This is a placeholder topic for typographers that google the method of how to create CYRILLIC CAPITAL / SMALL LETTER I WITH GRAVE but don't know, like I didn't the name the FontLab team has assigned to this glyph in their program
1. Go to Wikipedia
2. Find the Symbol you are looking for, in this case CYRILLIC CAPITAL LETTER I WITH GRAVE
3. Copy the glyph from the Wikipedia website
4. In FontLab 8, open Font/Build Glyphs and paste the glyph
5.The Fontlab 8 "Build Glyphs" window should show you how the letter look and its unicode. The unicode you can also get from Wikipedia.
6. By clocking "OK", you can create the cell in FontLab for the glyphs and give it the shape that you like - it should be a И - Icyr + a grave accent.
7. You should be able to test the font by installing it and, on a QWERTY keyboard, using Shift+x to create ѝ. That x in the combination is a
Latin letter X,x, not a Cyrillic X, x.
ѝ is, in Bulgarian, a pronoun that means something like "her", "hers". For other uses, you can check
https://en.wikipedia.org/wiki/I_with_grave_(Cyrillic)
Comments
For the Cyrillic I with grave:
Please note that, if your font don't have the components (in this case, Cyrillic N and grave accent), FontLab will add an empty glyph, with proper encode. The same for new glyphs still not drawn.

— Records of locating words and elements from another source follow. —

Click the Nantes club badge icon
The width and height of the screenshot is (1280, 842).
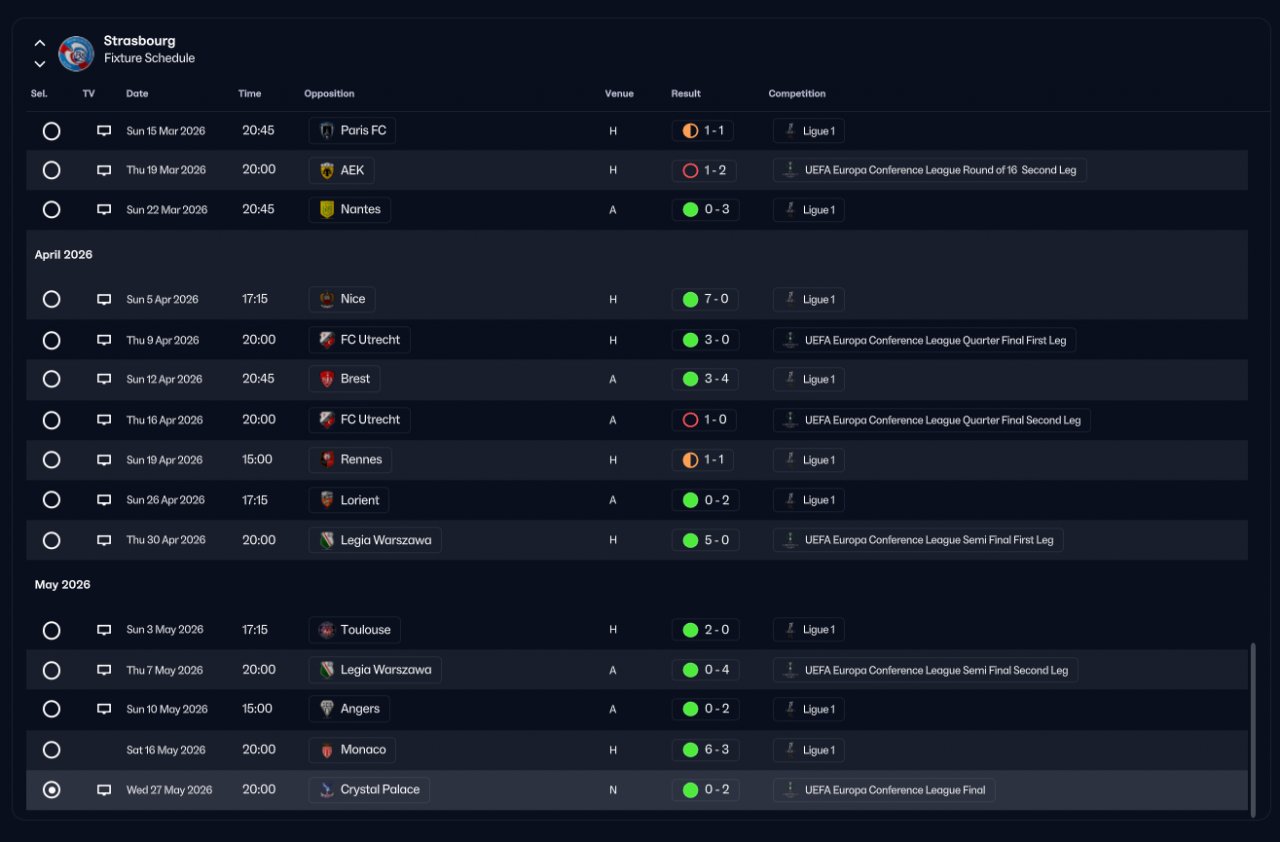tap(326, 210)
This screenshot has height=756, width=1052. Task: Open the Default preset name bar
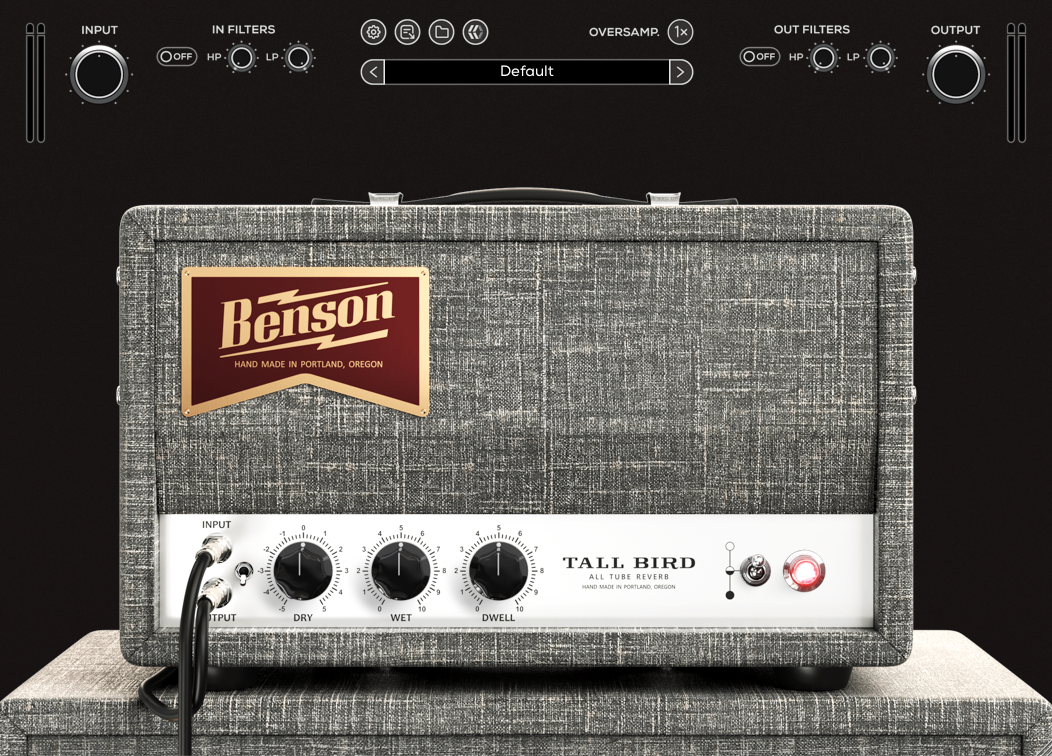(x=527, y=72)
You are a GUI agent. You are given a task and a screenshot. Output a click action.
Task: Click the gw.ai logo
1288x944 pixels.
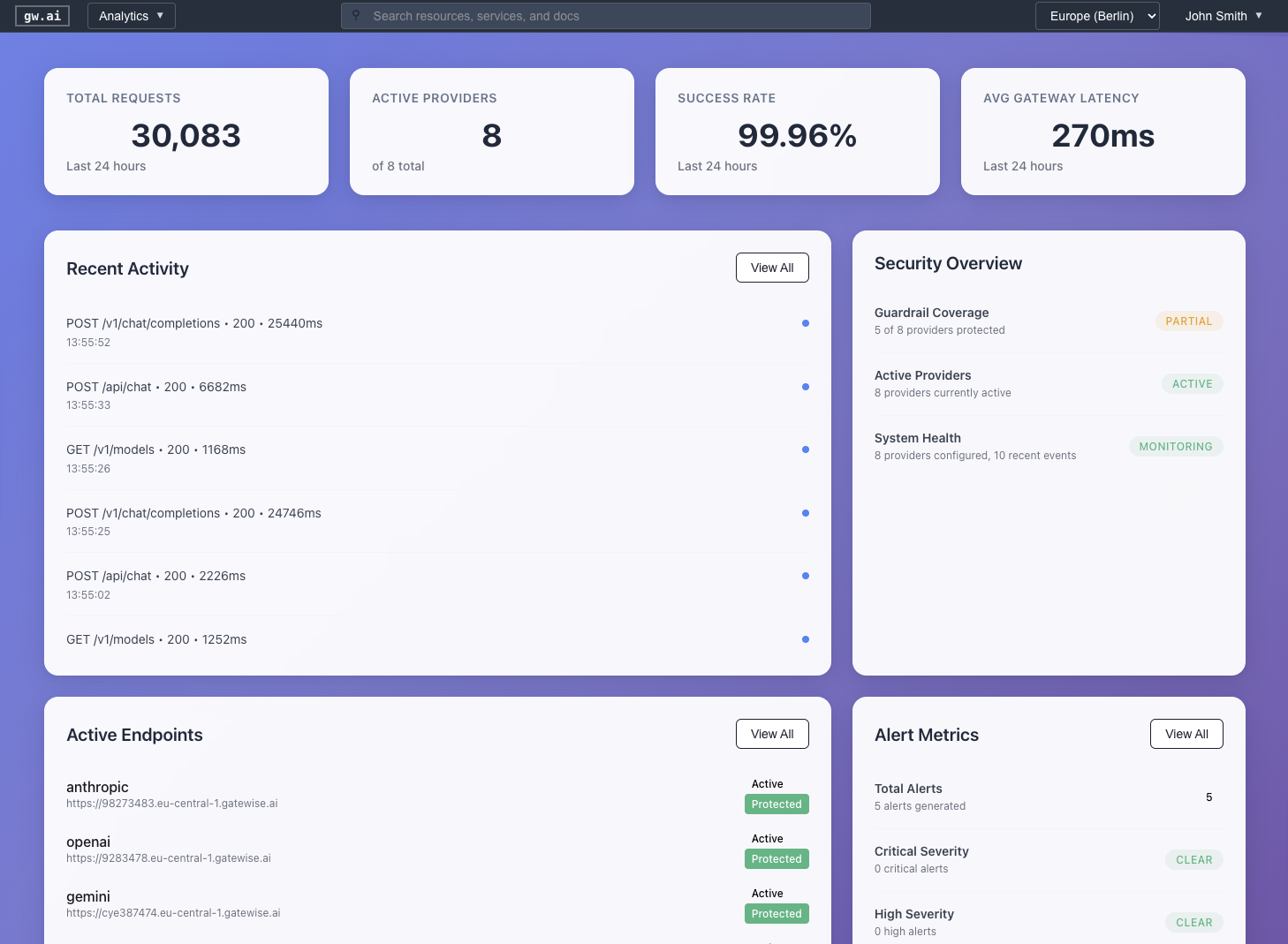point(42,15)
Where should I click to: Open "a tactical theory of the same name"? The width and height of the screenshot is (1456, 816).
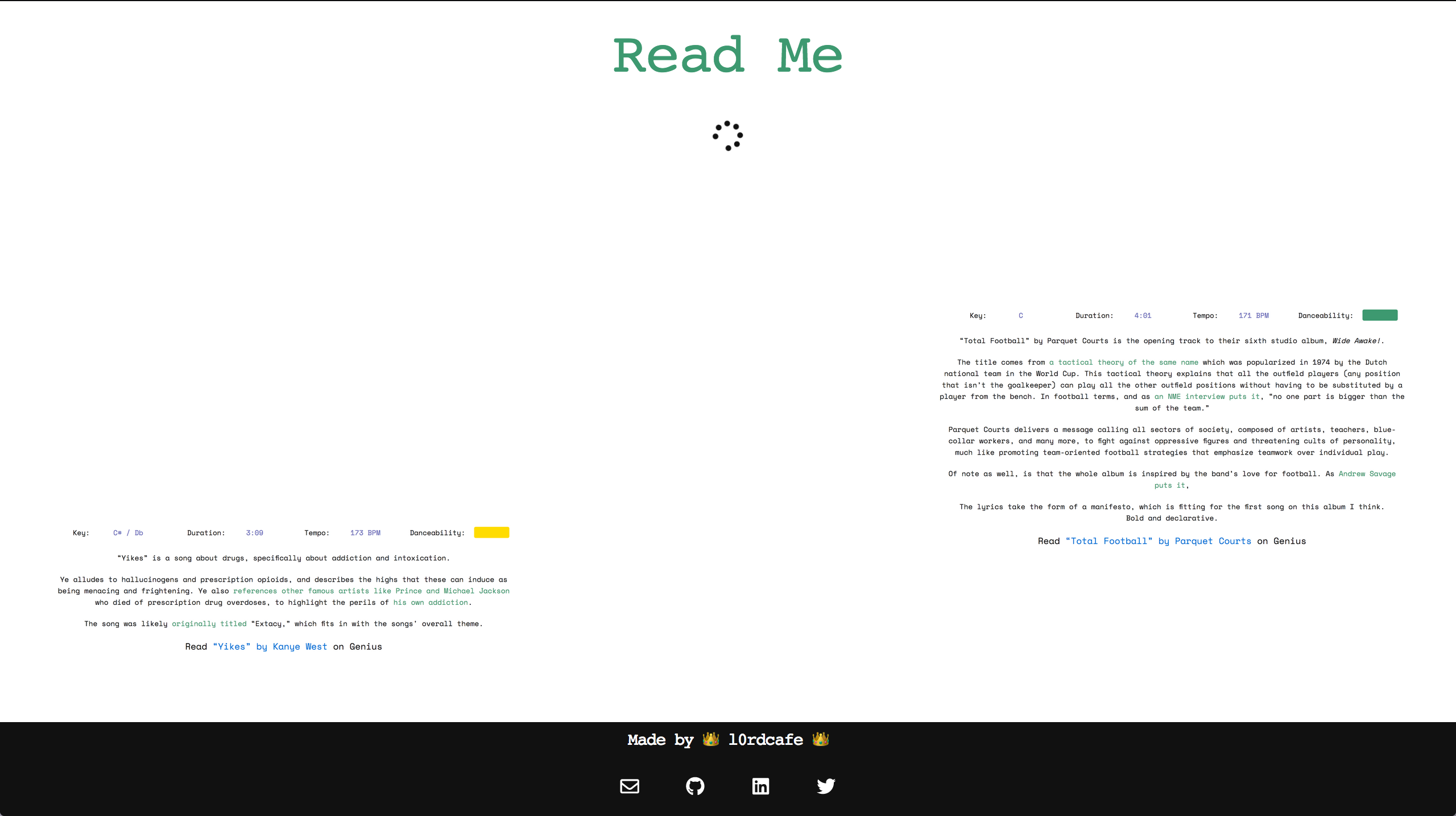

FontLab 8 catalog includes all Unicode blocks.
The set of legacy spacing accents is small, and does not include many marks needed for non-Western European diacritics, so if one uses them in composites one ends up with a mixed approach of some spacing accents and some non-spacing combining marks. It is better practice to use a consistent model with non-spacing combining mark glyphs and anchor attachments. [Some tools, notably glyphs, confuse this somewhat, by having spacing combining mark glyphs attached with accents that then get their widths collapsed to zero during font export.]
Precomposed diacritic characters in Unicode mostly have canonical decompositions to base letters plus combining marks, so it makes sense to me that the precomposed composite glyphs in a font should be made from the same sequences of base + combining mark glyphs, which helps ensure that the display of precomposed and decomposed character sequences in different Unicode normalisation forms is the same.
[My standard practice is to use the combining marks as ingredient glyphs for the legacy spacing accents too, so e.g. /acute is a composite of /acutecomb on an advance width.]
Also – it doesn’t really matter for generated binaries in the case of OpenType CFF fonts where all components get converted to outlines.
You are right that this should be primarily an issue for font tool makers. Years ago, I told Georg that he should make combining marks the default components when creating diacritic composites, and he immediately got it (but Glyphs still has problems making zero-width glyphs selectable, hence the workaround to collapse widths during font export; I prefer the direct control in FontLab).